Exercise | Rewrite all of the entries below, switching each "Instruction" to "Command" and leaving everything else unchanged.

Source material |
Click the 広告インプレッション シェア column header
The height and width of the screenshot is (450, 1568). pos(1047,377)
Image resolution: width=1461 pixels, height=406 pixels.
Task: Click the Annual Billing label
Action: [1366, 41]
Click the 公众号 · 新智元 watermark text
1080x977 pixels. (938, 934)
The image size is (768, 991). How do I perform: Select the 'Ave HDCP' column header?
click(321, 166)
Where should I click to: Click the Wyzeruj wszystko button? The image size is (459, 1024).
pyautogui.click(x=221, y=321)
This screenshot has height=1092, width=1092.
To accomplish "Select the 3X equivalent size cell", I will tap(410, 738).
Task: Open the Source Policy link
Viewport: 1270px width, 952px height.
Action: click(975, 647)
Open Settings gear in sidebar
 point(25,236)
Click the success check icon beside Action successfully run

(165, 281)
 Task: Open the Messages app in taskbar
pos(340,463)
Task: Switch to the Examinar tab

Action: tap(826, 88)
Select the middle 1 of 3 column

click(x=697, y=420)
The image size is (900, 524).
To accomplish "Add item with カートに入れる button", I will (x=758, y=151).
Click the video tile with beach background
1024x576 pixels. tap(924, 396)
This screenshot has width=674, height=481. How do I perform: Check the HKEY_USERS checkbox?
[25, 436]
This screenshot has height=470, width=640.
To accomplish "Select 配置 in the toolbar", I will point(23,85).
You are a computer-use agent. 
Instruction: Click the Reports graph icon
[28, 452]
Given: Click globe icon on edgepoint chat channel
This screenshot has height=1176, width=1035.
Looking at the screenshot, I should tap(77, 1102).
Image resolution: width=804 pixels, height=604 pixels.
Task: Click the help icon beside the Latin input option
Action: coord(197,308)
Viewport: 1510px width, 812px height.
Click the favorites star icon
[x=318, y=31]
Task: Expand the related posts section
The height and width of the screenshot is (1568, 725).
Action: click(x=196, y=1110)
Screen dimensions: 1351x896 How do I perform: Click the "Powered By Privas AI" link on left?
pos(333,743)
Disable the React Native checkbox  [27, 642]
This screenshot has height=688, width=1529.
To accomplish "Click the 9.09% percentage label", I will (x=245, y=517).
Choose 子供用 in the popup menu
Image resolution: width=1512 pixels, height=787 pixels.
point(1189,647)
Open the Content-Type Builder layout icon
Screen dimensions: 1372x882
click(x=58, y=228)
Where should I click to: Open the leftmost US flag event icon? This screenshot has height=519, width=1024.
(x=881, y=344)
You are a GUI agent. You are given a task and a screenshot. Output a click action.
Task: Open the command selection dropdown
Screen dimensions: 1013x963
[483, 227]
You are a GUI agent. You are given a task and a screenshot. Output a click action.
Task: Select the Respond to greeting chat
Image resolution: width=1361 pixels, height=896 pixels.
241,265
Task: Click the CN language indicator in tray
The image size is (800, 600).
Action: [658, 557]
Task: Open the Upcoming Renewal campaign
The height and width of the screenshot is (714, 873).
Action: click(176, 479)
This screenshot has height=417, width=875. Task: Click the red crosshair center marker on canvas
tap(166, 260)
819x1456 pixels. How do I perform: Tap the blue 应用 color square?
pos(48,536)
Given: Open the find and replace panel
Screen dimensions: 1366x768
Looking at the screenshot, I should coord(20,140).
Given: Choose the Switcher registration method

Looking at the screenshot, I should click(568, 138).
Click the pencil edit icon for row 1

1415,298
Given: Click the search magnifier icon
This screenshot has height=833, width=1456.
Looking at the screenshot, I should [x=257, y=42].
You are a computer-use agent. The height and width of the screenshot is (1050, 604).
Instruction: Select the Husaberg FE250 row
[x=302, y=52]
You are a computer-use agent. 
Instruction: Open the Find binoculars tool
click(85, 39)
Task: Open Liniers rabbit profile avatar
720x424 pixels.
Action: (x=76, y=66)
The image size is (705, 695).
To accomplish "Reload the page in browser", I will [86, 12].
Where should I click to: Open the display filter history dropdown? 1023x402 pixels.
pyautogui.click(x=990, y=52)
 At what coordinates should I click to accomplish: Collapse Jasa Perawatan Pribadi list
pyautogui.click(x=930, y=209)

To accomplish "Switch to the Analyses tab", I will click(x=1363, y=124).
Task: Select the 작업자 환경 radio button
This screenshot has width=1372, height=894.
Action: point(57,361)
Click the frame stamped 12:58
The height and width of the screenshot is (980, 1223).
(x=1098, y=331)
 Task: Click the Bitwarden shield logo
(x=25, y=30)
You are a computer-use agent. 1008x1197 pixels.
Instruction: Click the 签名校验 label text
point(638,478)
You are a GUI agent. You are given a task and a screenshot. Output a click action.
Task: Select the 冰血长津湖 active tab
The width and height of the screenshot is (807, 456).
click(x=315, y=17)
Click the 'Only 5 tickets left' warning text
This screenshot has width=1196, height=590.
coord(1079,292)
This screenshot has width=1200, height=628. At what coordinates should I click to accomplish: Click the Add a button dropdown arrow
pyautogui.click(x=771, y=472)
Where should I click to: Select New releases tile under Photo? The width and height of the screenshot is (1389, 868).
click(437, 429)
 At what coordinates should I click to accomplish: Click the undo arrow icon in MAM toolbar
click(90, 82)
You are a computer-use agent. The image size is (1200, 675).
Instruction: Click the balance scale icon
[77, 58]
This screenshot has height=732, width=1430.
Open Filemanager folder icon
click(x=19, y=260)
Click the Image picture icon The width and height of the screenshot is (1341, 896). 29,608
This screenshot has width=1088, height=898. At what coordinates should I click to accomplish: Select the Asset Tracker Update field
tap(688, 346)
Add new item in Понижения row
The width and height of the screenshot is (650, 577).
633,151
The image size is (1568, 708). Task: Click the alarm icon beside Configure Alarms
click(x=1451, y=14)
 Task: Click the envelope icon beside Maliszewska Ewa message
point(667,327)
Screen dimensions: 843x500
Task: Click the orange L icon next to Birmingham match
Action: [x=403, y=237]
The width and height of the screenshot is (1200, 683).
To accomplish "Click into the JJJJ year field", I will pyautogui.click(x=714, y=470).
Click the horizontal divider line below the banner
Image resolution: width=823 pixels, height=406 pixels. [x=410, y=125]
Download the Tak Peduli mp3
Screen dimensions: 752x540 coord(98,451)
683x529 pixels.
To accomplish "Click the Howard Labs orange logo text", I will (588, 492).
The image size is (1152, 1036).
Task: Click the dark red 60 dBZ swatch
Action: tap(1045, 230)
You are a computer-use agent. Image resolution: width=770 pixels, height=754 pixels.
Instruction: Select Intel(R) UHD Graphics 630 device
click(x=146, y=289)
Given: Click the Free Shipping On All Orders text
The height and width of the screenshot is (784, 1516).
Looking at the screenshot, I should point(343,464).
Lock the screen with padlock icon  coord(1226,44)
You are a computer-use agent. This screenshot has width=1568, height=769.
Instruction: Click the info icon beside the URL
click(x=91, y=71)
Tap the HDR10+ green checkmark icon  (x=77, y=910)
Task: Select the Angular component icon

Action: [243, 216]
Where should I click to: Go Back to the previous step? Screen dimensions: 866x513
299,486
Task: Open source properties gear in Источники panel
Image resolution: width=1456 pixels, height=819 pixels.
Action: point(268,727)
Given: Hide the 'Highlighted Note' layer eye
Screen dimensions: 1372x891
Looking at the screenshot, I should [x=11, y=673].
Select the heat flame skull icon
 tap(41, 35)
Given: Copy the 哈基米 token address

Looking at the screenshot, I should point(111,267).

Answer to the problem |
Click the 広告インプレッション シェア column header
The height and width of the screenshot is (450, 1568). pos(1047,377)
Image resolution: width=1461 pixels, height=406 pixels.
Task: Click the Annual Billing label
Action: [1366, 41]
Click the 公众号 · 新智元 watermark text
1080x977 pixels. (938, 934)
The image size is (768, 991). How do I perform: Select the 'Ave HDCP' column header?
click(321, 166)
Where should I click to: Click the Wyzeruj wszystko button? The image size is (459, 1024).
pyautogui.click(x=221, y=321)
This screenshot has height=1092, width=1092.
To accomplish "Select the 3X equivalent size cell", I will tap(410, 738).
Task: Open the Source Policy link
Viewport: 1270px width, 952px height.
Action: click(975, 647)
Open Settings gear in sidebar
 point(25,236)
Click the success check icon beside Action successfully run

(165, 281)
 Task: Open the Messages app in taskbar
pos(340,463)
Task: Switch to the Examinar tab

Action: tap(826, 88)
Select the middle 1 of 3 column

click(x=697, y=420)
The image size is (900, 524).
To accomplish "Add item with カートに入れる button", I will (x=758, y=151).
Click the video tile with beach background
1024x576 pixels. tap(924, 396)
This screenshot has width=674, height=481. How do I perform: Check the HKEY_USERS checkbox?
[25, 436]
This screenshot has height=470, width=640.
To accomplish "Select 配置 in the toolbar", I will point(23,85).
You are a computer-use agent. 
Command: Click the Reports graph icon
[28, 452]
Given: Click globe icon on edgepoint chat channel
This screenshot has height=1176, width=1035.
Looking at the screenshot, I should tap(77, 1102).
Image resolution: width=804 pixels, height=604 pixels.
Task: Click the help icon beside the Latin input option
Action: coord(197,308)
Viewport: 1510px width, 812px height.
Click the favorites star icon
[x=318, y=31]
Task: Expand the related posts section
The height and width of the screenshot is (1568, 725).
Action: click(x=196, y=1110)
Screen dimensions: 1351x896 How do I perform: Click the "Powered By Privas AI" link on left?
pos(333,743)
Disable the React Native checkbox  [27, 642]
This screenshot has height=688, width=1529.
To accomplish "Click the 9.09% percentage label", I will (x=245, y=517).
Choose 子供用 in the popup menu
Image resolution: width=1512 pixels, height=787 pixels.
point(1189,647)
Open the Content-Type Builder layout icon
Screen dimensions: 1372x882
click(x=58, y=228)
Where should I click to: Open the leftmost US flag event icon? This screenshot has height=519, width=1024.
(x=881, y=344)
You are a GUI agent. You are given a task and a screenshot. Output a click action.
Task: Open the command selection dropdown
Screen dimensions: 1013x963
[483, 227]
You are a GUI agent. You are given a task and a screenshot. Output a click action.
Task: Select the Respond to greeting chat
Image resolution: width=1361 pixels, height=896 pixels.
241,265
Task: Click the CN language indicator in tray
The image size is (800, 600).
Action: [658, 557]
Task: Open the Upcoming Renewal campaign
The height and width of the screenshot is (714, 873).
Action: click(176, 479)
This screenshot has height=417, width=875. Task: Click the red crosshair center marker on canvas
tap(166, 260)
819x1456 pixels. How do I perform: Tap the blue 应用 color square?
pos(48,536)
Given: Open the find and replace panel
Screen dimensions: 1366x768
Looking at the screenshot, I should coord(20,140).
Given: Choose the Switcher registration method

Looking at the screenshot, I should click(568, 138).
Click the pencil edit icon for row 1

1415,298
Given: Click the search magnifier icon
This screenshot has height=833, width=1456.
Looking at the screenshot, I should [x=257, y=42].
You are a computer-use agent. The height and width of the screenshot is (1050, 604).
Command: Select the Husaberg FE250 row
[x=302, y=52]
You are a computer-use agent. 
Command: Open the Find binoculars tool
click(85, 39)
Task: Open Liniers rabbit profile avatar
720x424 pixels.
Action: (x=76, y=66)
The image size is (705, 695).
To accomplish "Reload the page in browser", I will [86, 12].
Where should I click to: Open the display filter history dropdown? 1023x402 pixels.
pyautogui.click(x=990, y=52)
 At what coordinates should I click to accomplish: Collapse Jasa Perawatan Pribadi list
pyautogui.click(x=930, y=209)

To accomplish "Switch to the Analyses tab", I will click(x=1363, y=124).
Task: Select the 작업자 환경 radio button
This screenshot has width=1372, height=894.
Action: point(57,361)
Click the frame stamped 12:58
The height and width of the screenshot is (980, 1223).
(x=1098, y=331)
 Task: Click the Bitwarden shield logo
(x=25, y=30)
You are a computer-use agent. 1008x1197 pixels.
Command: Click the 签名校验 label text
point(638,478)
You are a GUI agent. You are given a task and a screenshot. Output a click action.
Task: Select the 冰血长津湖 active tab
The width and height of the screenshot is (807, 456).
click(x=315, y=17)
Click the 'Only 5 tickets left' warning text
This screenshot has width=1196, height=590.
coord(1079,292)
This screenshot has width=1200, height=628. At what coordinates should I click to accomplish: Click the Add a button dropdown arrow
pyautogui.click(x=771, y=472)
Where should I click to: Select New releases tile under Photo? The width and height of the screenshot is (1389, 868).
click(437, 429)
 At what coordinates should I click to accomplish: Click the undo arrow icon in MAM toolbar
click(90, 82)
You are a computer-use agent. The image size is (1200, 675).
Command: Click the balance scale icon
[77, 58]
This screenshot has height=732, width=1430.
Open Filemanager folder icon
click(x=19, y=260)
Click the Image picture icon The width and height of the screenshot is (1341, 896). 29,608
This screenshot has width=1088, height=898. At what coordinates should I click to accomplish: Select the Asset Tracker Update field
tap(688, 346)
Add new item in Понижения row
The width and height of the screenshot is (650, 577).
633,151
The image size is (1568, 708). Task: Click the alarm icon beside Configure Alarms
click(x=1451, y=14)
 Task: Click the envelope icon beside Maliszewska Ewa message
point(667,327)
Screen dimensions: 843x500
Task: Click the orange L icon next to Birmingham match
Action: [x=403, y=237]
The width and height of the screenshot is (1200, 683).
To accomplish "Click into the JJJJ year field", I will pyautogui.click(x=714, y=470).
Click the horizontal divider line below the banner
Image resolution: width=823 pixels, height=406 pixels. [x=410, y=125]
Download the Tak Peduli mp3
Screen dimensions: 752x540 coord(98,451)
683x529 pixels.
To accomplish "Click the Howard Labs orange logo text", I will (588, 492).
The image size is (1152, 1036).
Task: Click the dark red 60 dBZ swatch
Action: tap(1045, 230)
You are a computer-use agent. Image resolution: width=770 pixels, height=754 pixels.
Command: Select Intel(R) UHD Graphics 630 device
click(x=146, y=289)
Given: Click the Free Shipping On All Orders text
The height and width of the screenshot is (784, 1516).
Looking at the screenshot, I should point(343,464).
Lock the screen with padlock icon  coord(1226,44)
You are a computer-use agent. This screenshot has width=1568, height=769.
Command: Click the info icon beside the URL
click(x=91, y=71)
Tap the HDR10+ green checkmark icon  (x=77, y=910)
Task: Select the Angular component icon

Action: [243, 216]
Where should I click to: Go Back to the previous step? Screen dimensions: 866x513
299,486
Task: Open source properties gear in Источники panel
Image resolution: width=1456 pixels, height=819 pixels.
Action: point(268,727)
Given: Hide the 'Highlighted Note' layer eye
Screen dimensions: 1372x891
Looking at the screenshot, I should [x=11, y=673].
Select the heat flame skull icon
 tap(41, 35)
Given: Copy the 哈基米 token address

Looking at the screenshot, I should point(111,267).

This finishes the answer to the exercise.